▶ **Task to carry out**: Repeat the data in full. Drop every picture.

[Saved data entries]
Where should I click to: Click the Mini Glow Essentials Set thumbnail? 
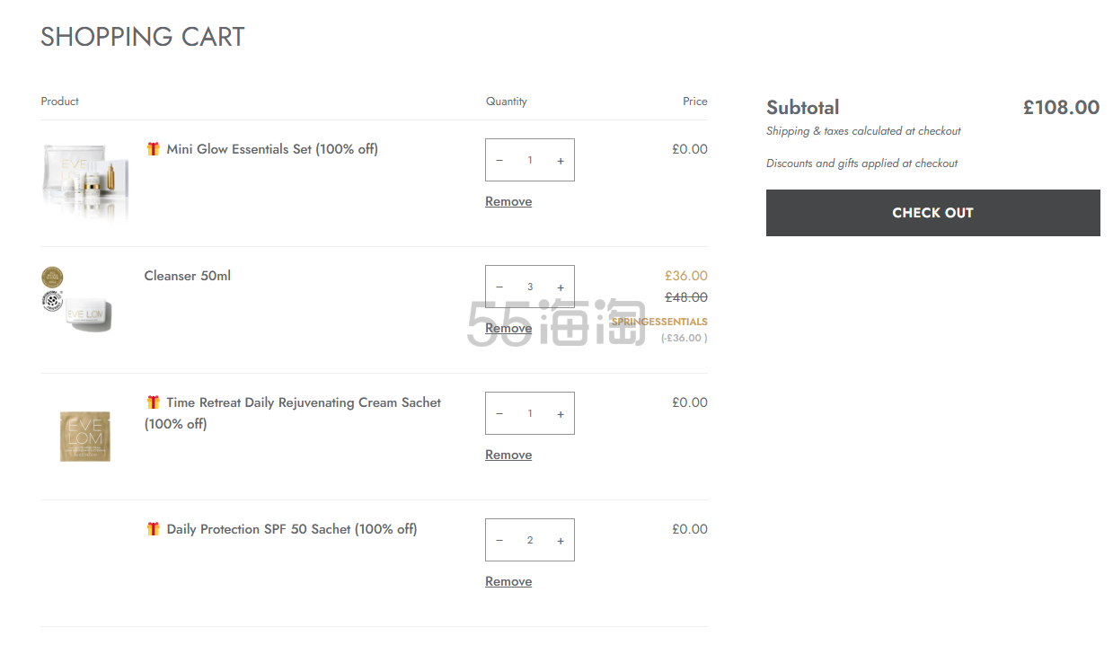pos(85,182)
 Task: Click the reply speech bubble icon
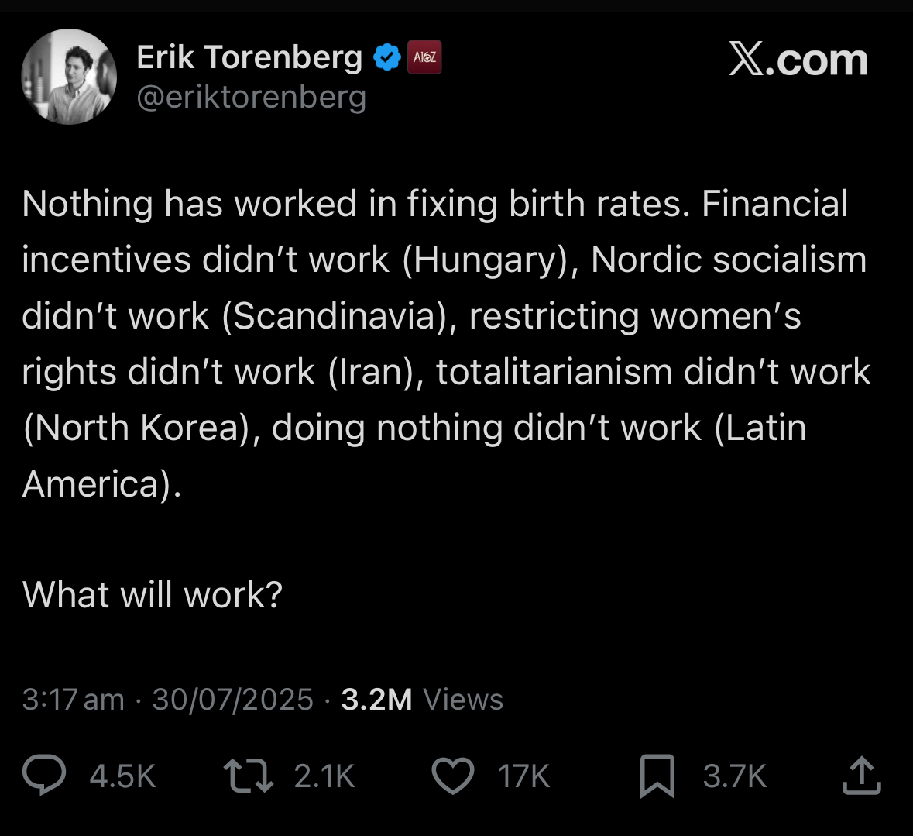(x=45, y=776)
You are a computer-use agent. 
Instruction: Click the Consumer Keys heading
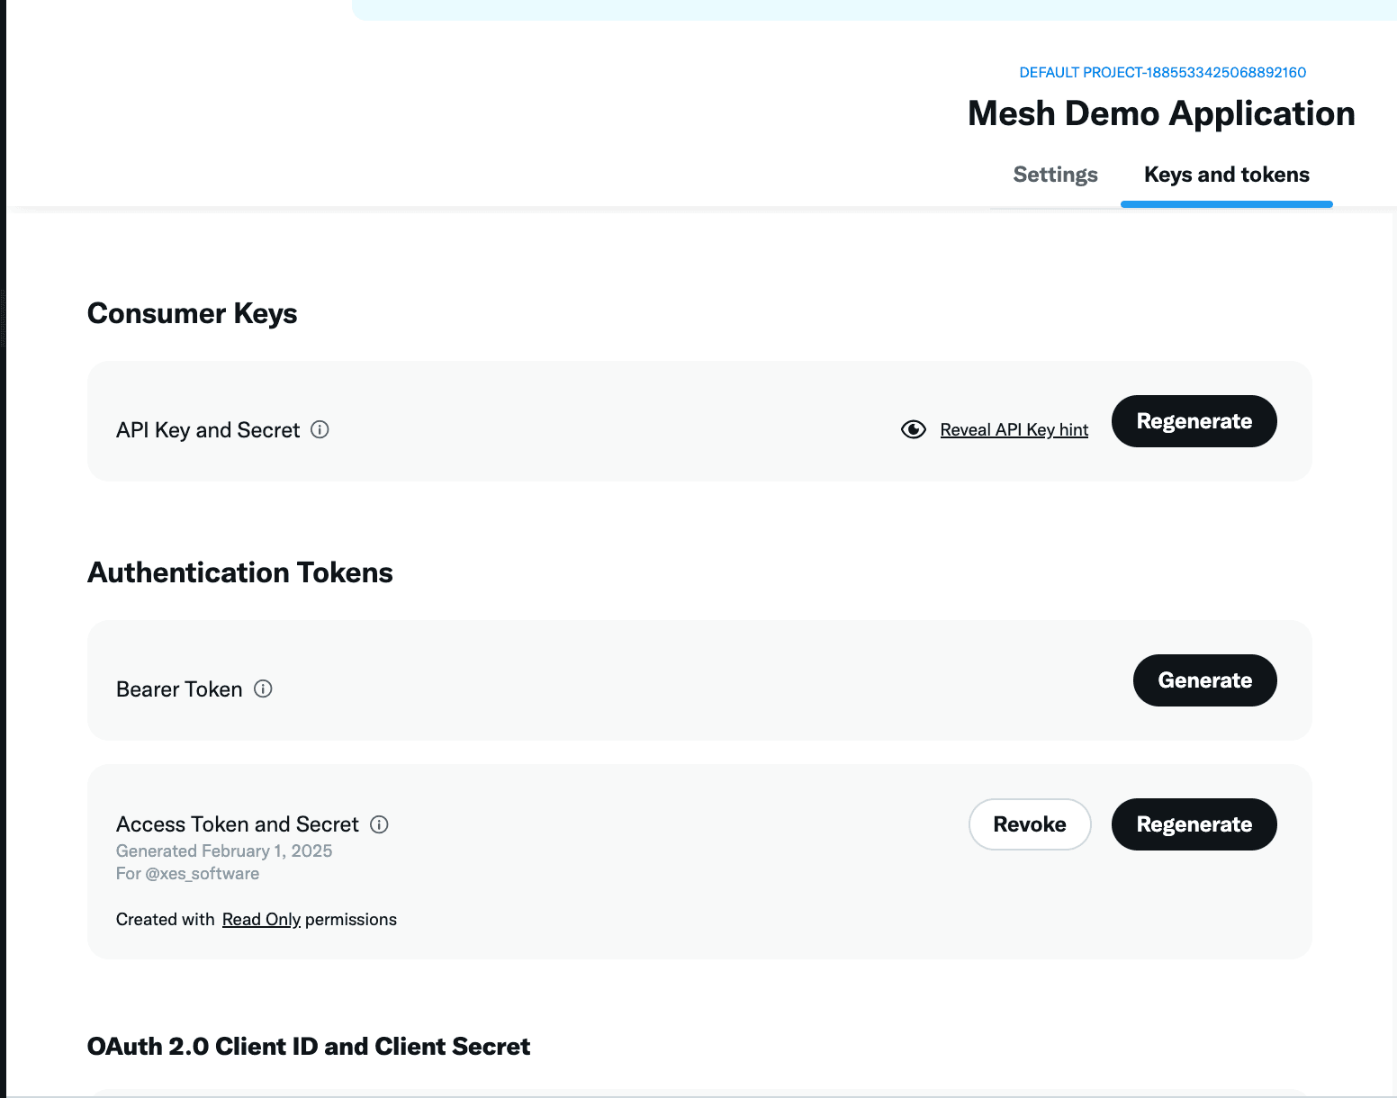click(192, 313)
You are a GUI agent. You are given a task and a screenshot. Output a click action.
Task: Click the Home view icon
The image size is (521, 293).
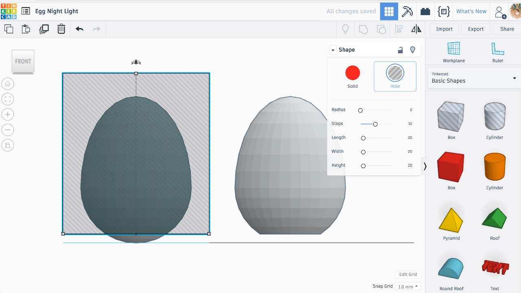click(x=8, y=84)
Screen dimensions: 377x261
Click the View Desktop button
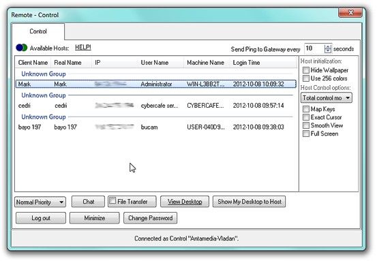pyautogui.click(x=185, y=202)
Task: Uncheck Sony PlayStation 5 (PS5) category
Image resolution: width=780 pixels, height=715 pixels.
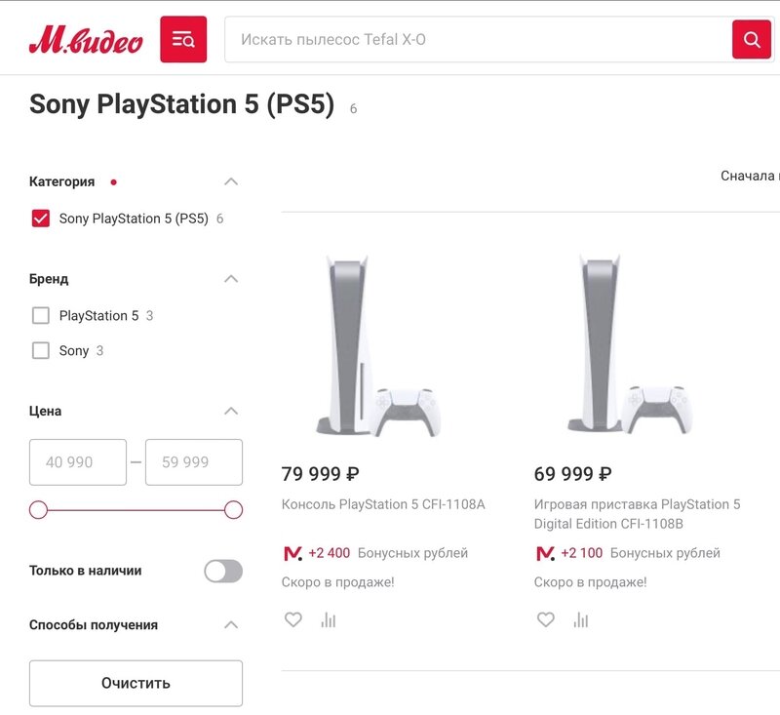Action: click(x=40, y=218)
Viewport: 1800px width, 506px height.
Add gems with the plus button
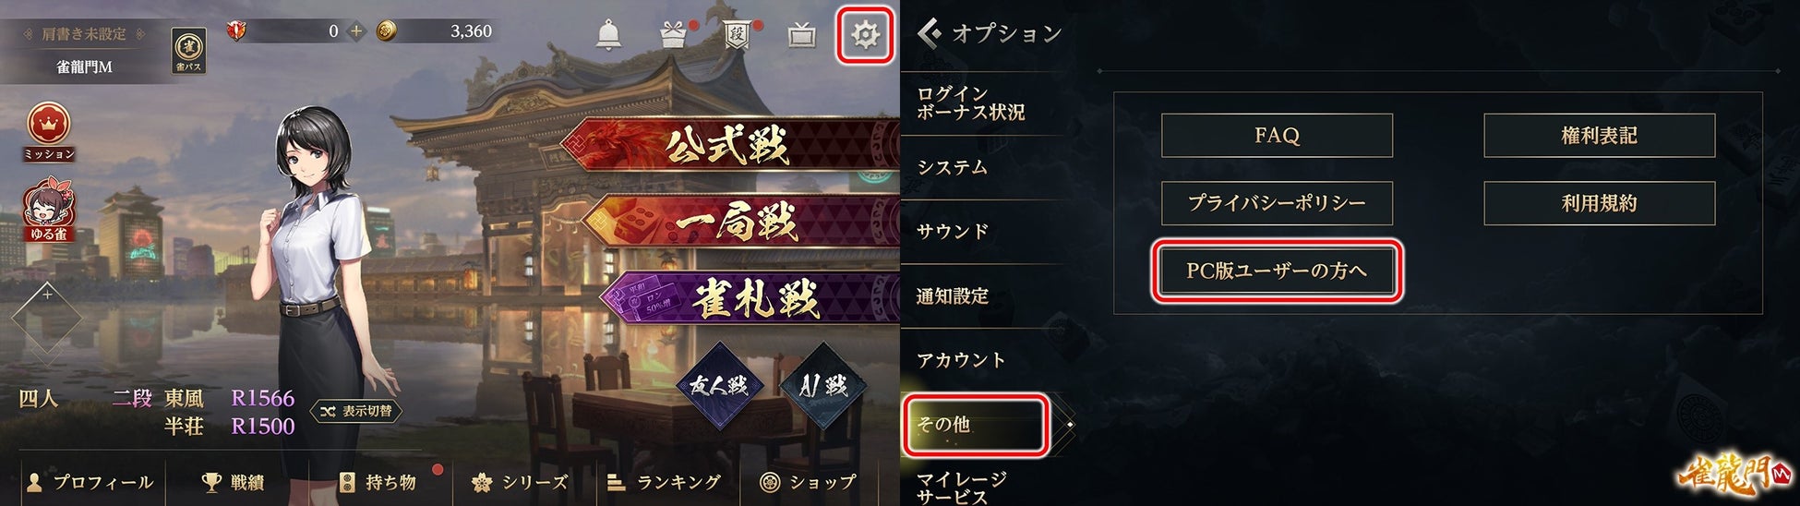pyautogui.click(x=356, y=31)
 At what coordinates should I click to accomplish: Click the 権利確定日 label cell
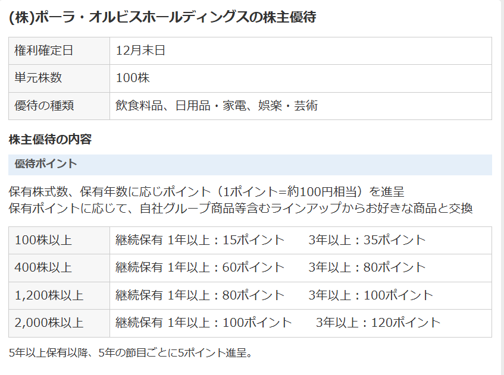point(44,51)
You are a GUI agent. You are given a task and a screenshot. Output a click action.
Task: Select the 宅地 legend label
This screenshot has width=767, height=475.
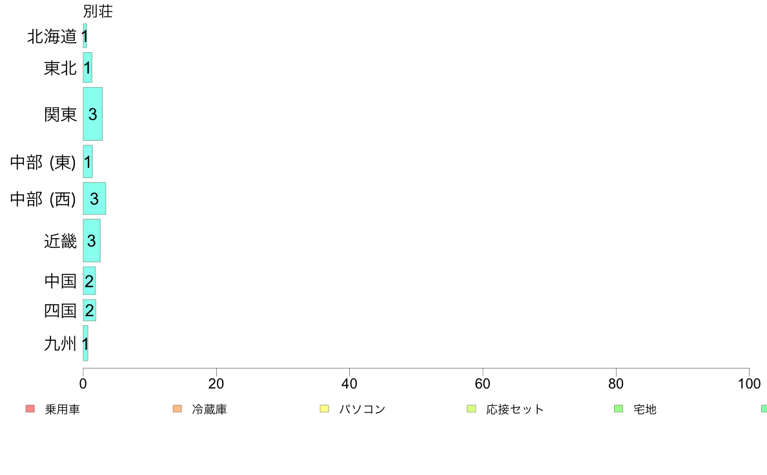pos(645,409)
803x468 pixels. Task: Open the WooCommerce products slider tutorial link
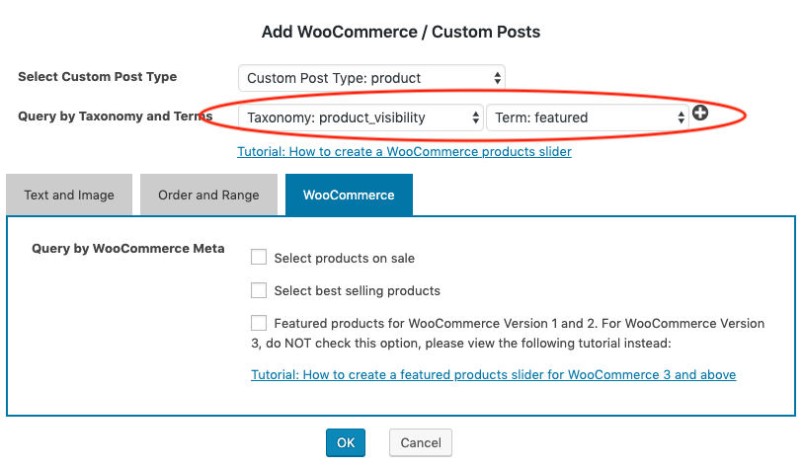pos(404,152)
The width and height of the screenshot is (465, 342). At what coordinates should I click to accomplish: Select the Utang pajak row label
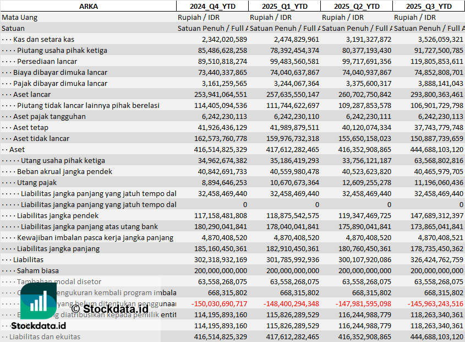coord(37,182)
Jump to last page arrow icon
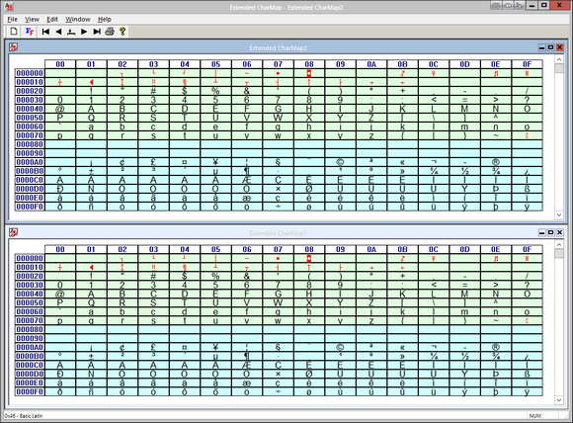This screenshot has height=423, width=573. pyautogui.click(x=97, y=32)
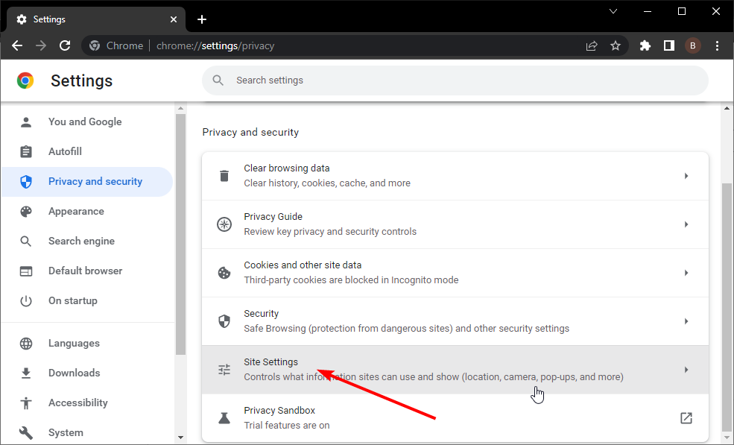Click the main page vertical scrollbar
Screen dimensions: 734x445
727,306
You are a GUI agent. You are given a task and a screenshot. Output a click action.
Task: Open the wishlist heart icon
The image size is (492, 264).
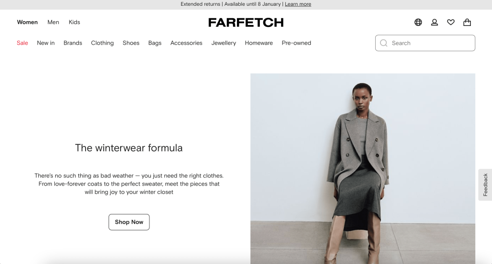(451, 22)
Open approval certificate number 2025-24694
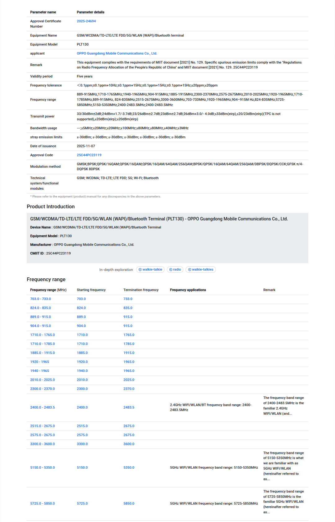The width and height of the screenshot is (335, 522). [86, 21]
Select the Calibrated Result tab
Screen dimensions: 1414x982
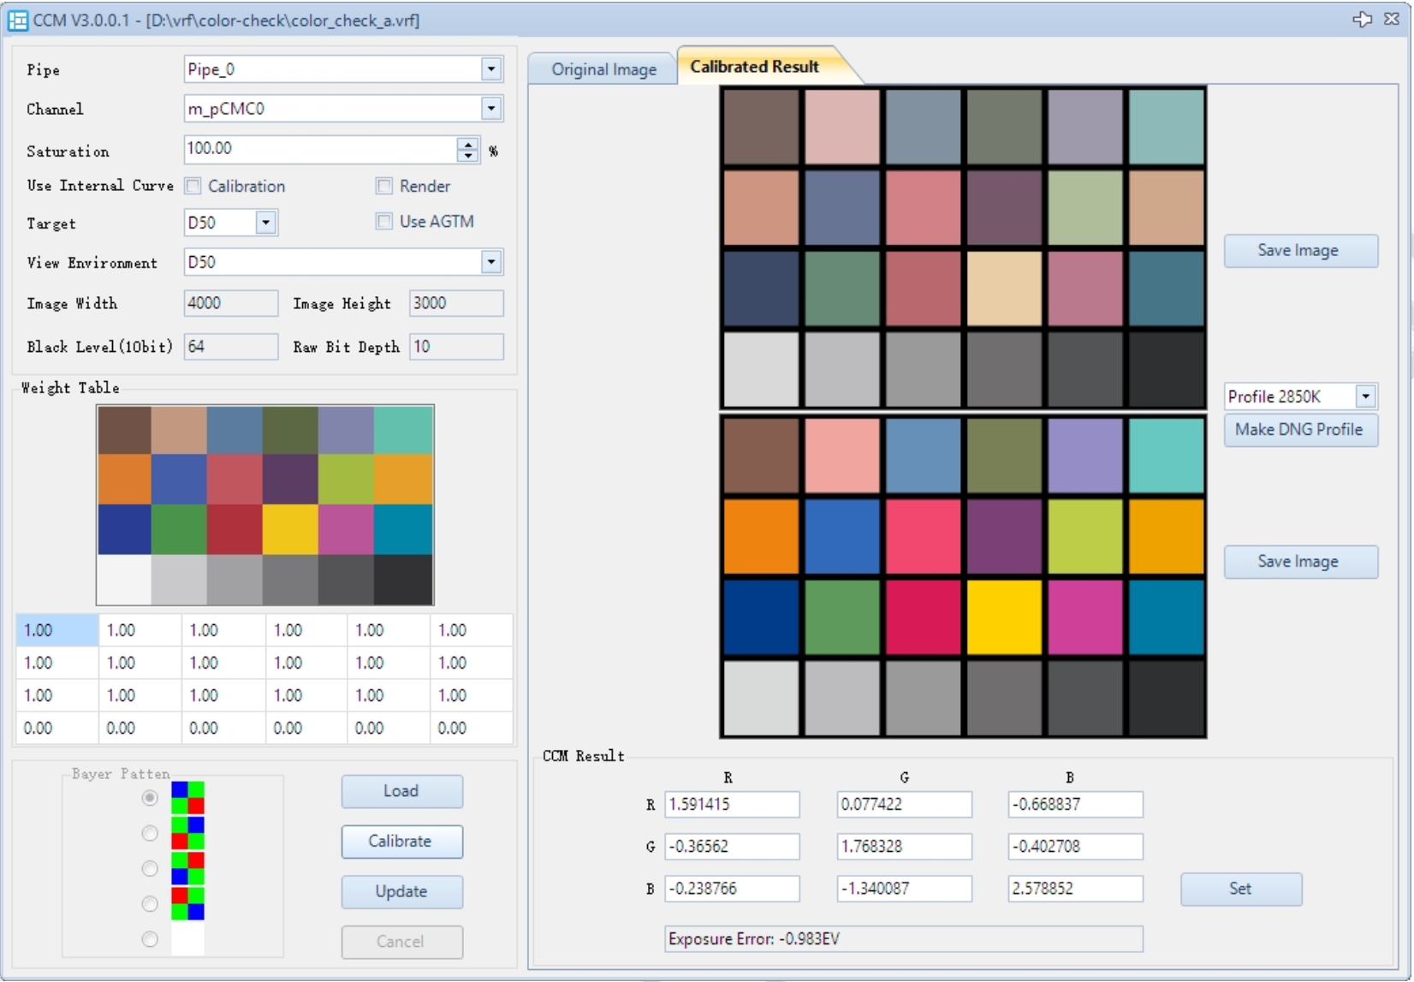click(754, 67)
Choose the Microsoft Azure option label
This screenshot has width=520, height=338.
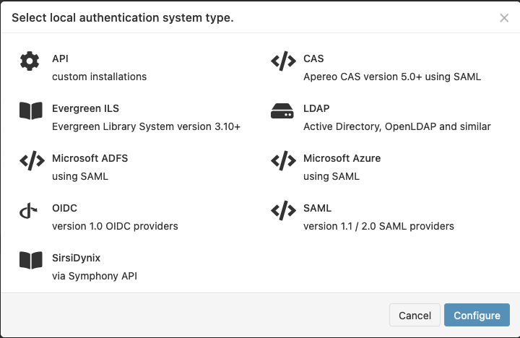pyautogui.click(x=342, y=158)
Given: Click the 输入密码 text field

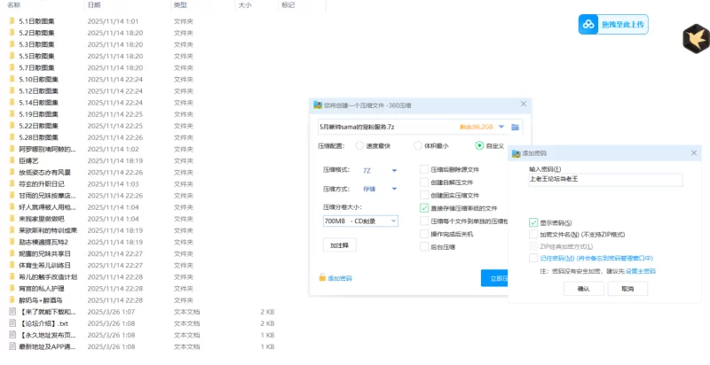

▶ **Exercise response**:
Where should I click to: Click the Mini Glow Essentials Set thumbnail? 
pos(85,182)
 Task: Click the reply speech bubble icon
(x=45, y=776)
You are a computer-use agent. 
Instruction: Click the Consumer Keys heading
click(192, 313)
You are a GUI agent. You are given a task and a screenshot. Output a click action.
Task: Click the Home view icon
The image size is (521, 293).
click(x=8, y=84)
Screen dimensions: 377x261
Click the View Desktop button
pyautogui.click(x=185, y=202)
Task: Uncheck Sony PlayStation 5 (PS5) category
Image resolution: width=780 pixels, height=715 pixels.
Action: click(x=40, y=218)
Viewport: 1800px width, 506px height.
Add gems with the plus button
pyautogui.click(x=356, y=31)
 At what coordinates should I click to accomplish: Click the 権利確定日 label cell
point(44,51)
You are a GUI agent. You are given a task and a screenshot. Output a click action.
Task: Select the 宅地 legend label
This screenshot has width=767, height=475.
pos(645,409)
803x468 pixels. Task: Open the WooCommerce products slider tutorial link
pos(404,152)
The width and height of the screenshot is (465, 342). At what coordinates should I click to accomplish: Select the Utang pajak row label
coord(37,182)
Jump to last page arrow icon
This screenshot has height=423, width=573. pyautogui.click(x=97, y=32)
Click the main page vertical scrollbar
Screen dimensions: 734x445
727,306
You are a GUI agent. You are given a task and a screenshot. Output a click action.
Task: Open the wishlist heart icon
The image size is (492, 264).
(451, 22)
Open approval certificate number 2025-24694
The width and height of the screenshot is (335, 522). [86, 21]
Select the Calibrated Result tab
Screen dimensions: 1414x982
click(754, 67)
Choose the Microsoft Azure option label
This screenshot has width=520, height=338.
pyautogui.click(x=342, y=158)
Given: Click the 输入密码 text field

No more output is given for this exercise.